RECORD LIST =
- - - -

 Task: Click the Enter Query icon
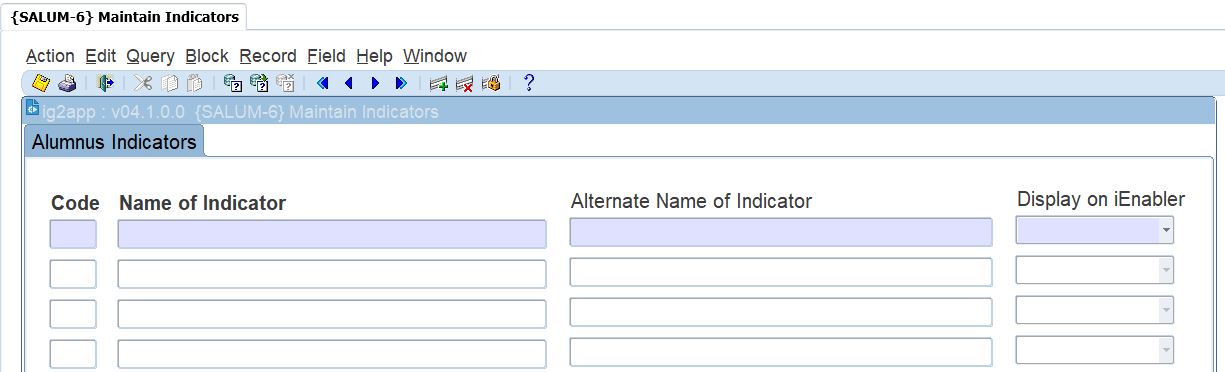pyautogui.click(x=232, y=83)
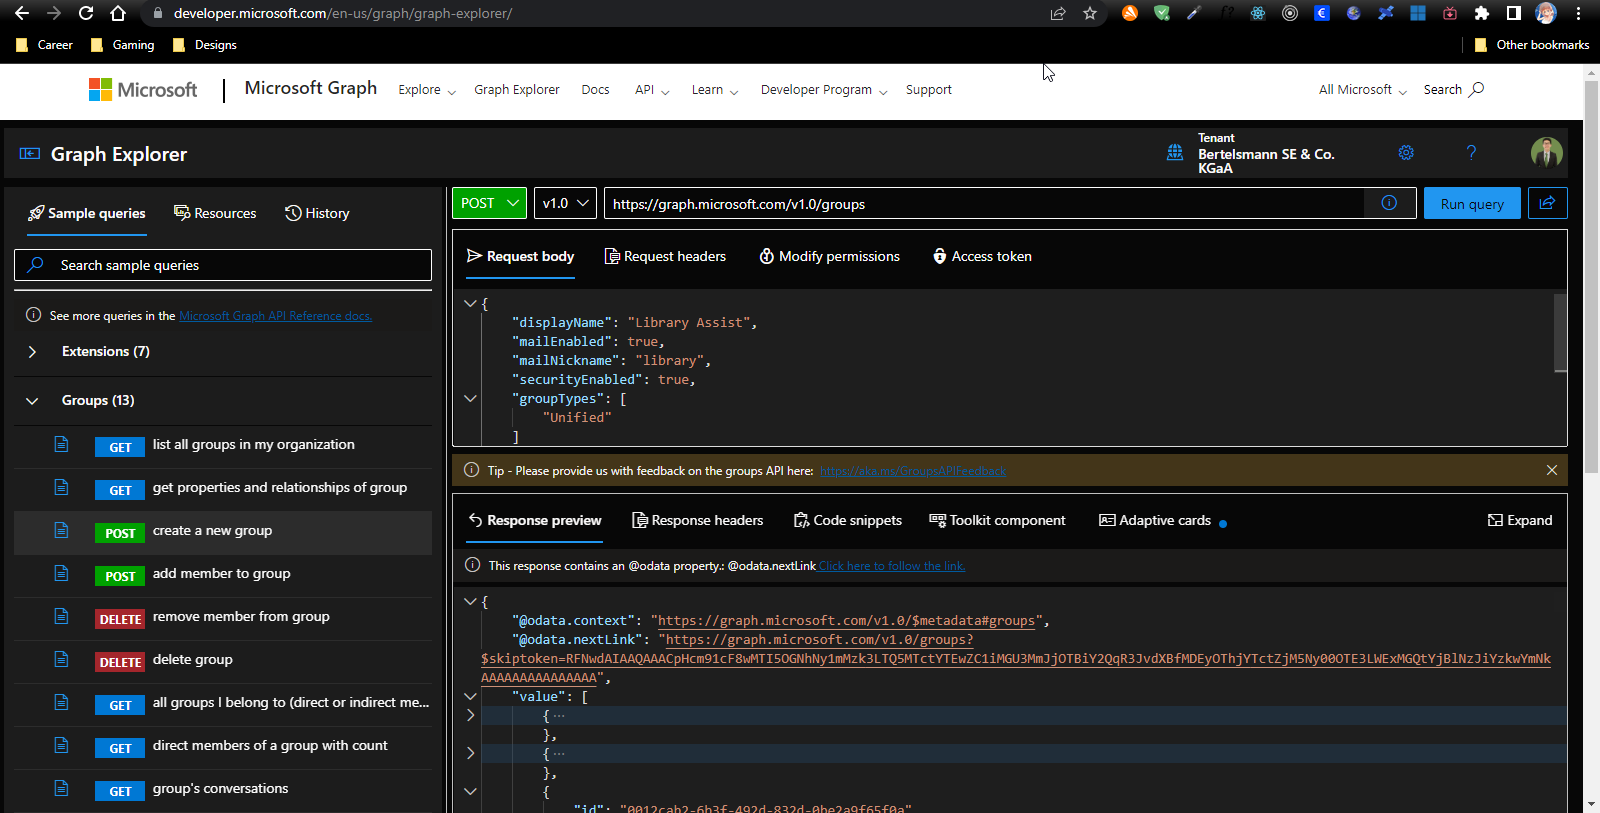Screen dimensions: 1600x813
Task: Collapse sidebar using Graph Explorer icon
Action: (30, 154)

- - - -

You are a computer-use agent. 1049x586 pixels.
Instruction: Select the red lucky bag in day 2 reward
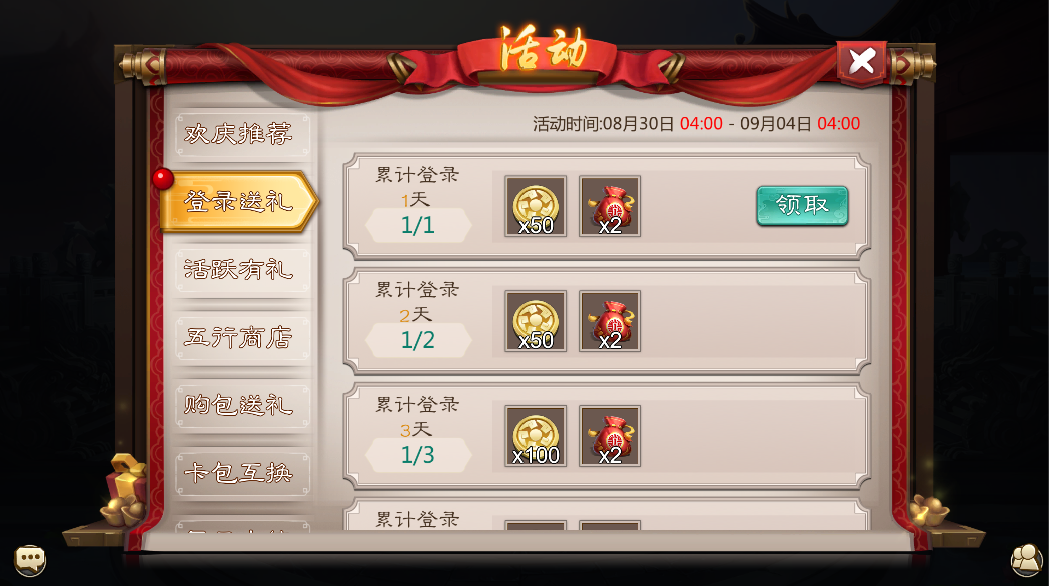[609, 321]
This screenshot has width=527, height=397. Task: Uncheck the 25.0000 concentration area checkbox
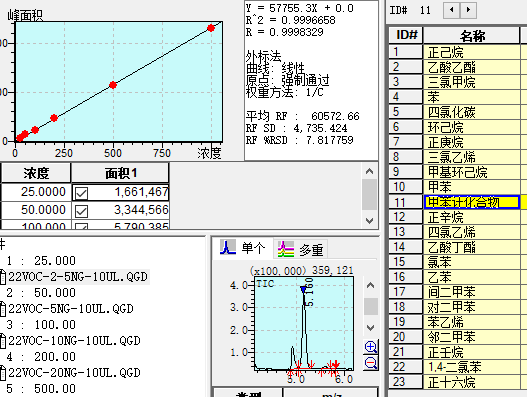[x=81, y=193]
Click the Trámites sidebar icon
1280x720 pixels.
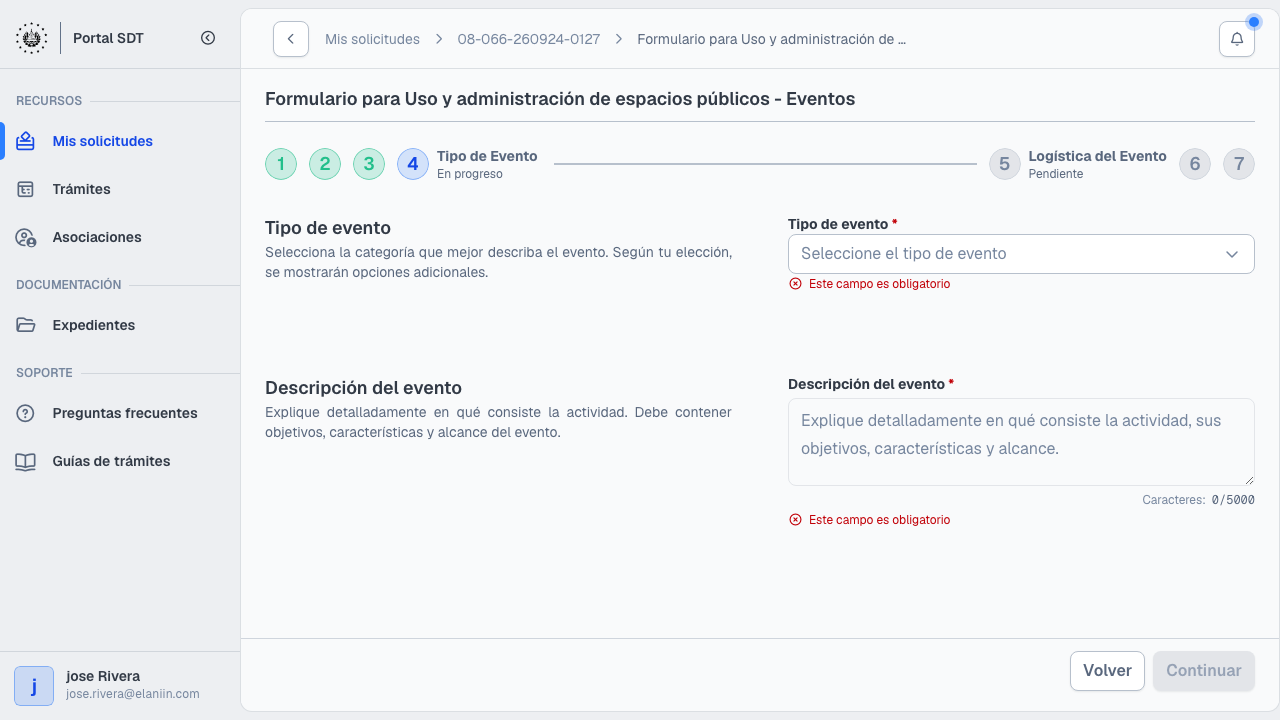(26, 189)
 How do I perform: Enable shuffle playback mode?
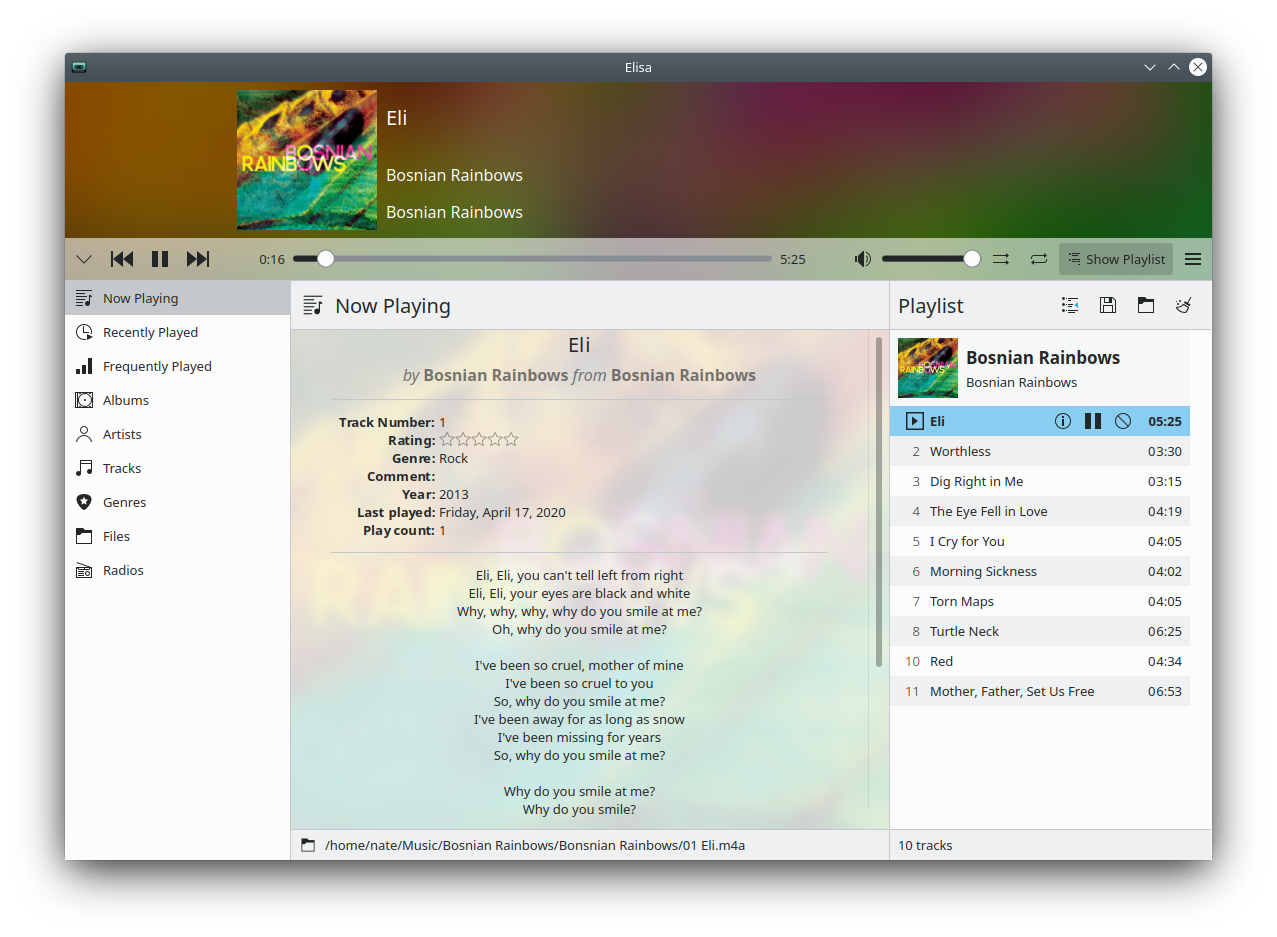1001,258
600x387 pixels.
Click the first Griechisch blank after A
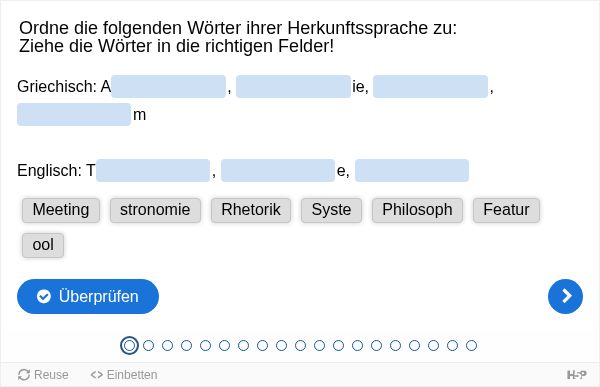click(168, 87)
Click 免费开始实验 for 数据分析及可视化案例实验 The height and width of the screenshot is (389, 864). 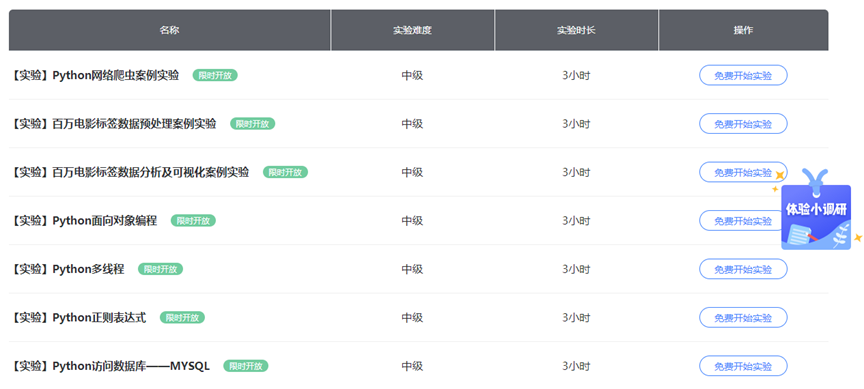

- - - -

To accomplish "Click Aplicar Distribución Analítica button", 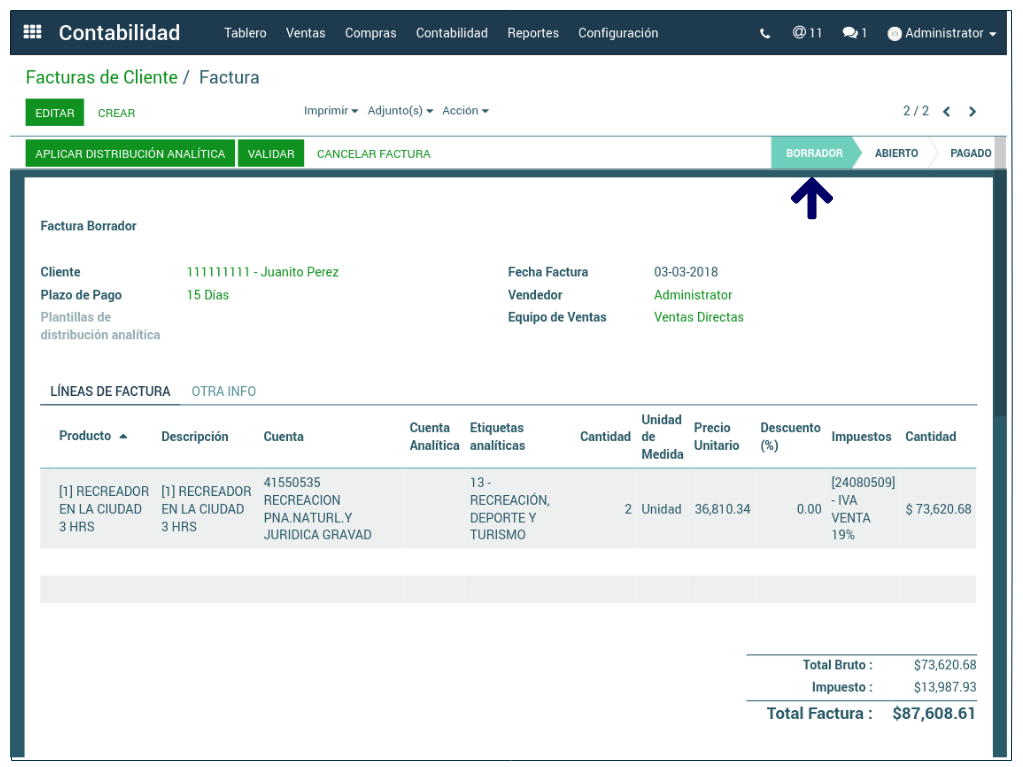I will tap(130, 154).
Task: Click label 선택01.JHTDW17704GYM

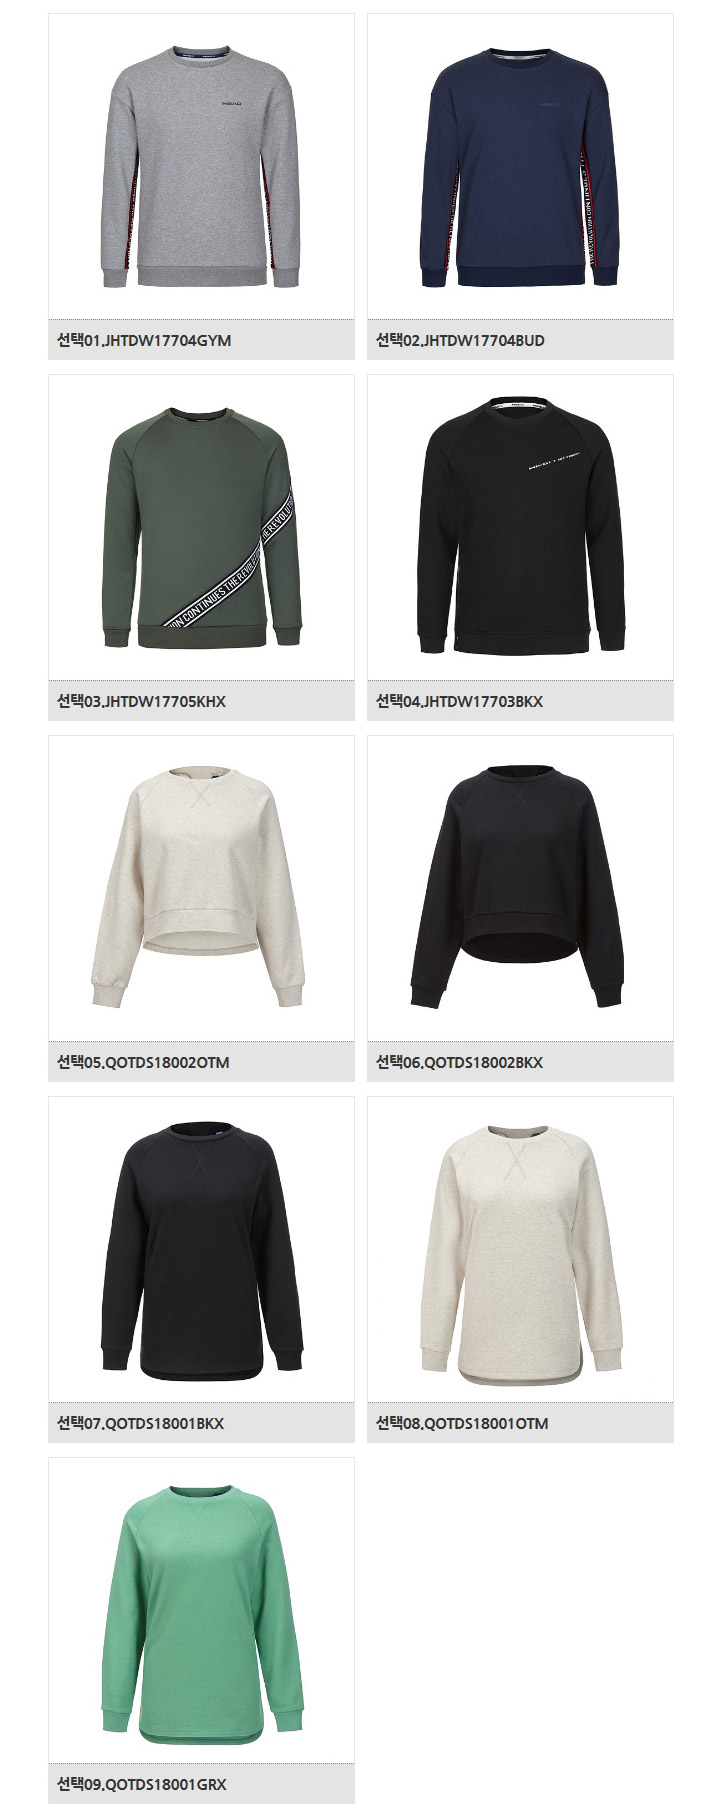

- - - -

EXERCISE DIRECTIONS =
Reproduce the stretch of items from the line containing "Click the Trámites sidebar icon" through the line containing "Click 免费开始实验 for", changing "shuffle playback mode" to "repeat playback mode" and keeping everything else unchanged. Omit the pictures from your output.

REPLY =
Click the Trámites sidebar icon
1280x720 pixels.
(26, 189)
 How do I perform: Enable repeat playback mode?
1001,258
600x387 pixels.
Click the first Griechisch blank after A
click(168, 87)
Click 免费开始实验 for 数据分析及可视化案例实验 The height and width of the screenshot is (389, 864). 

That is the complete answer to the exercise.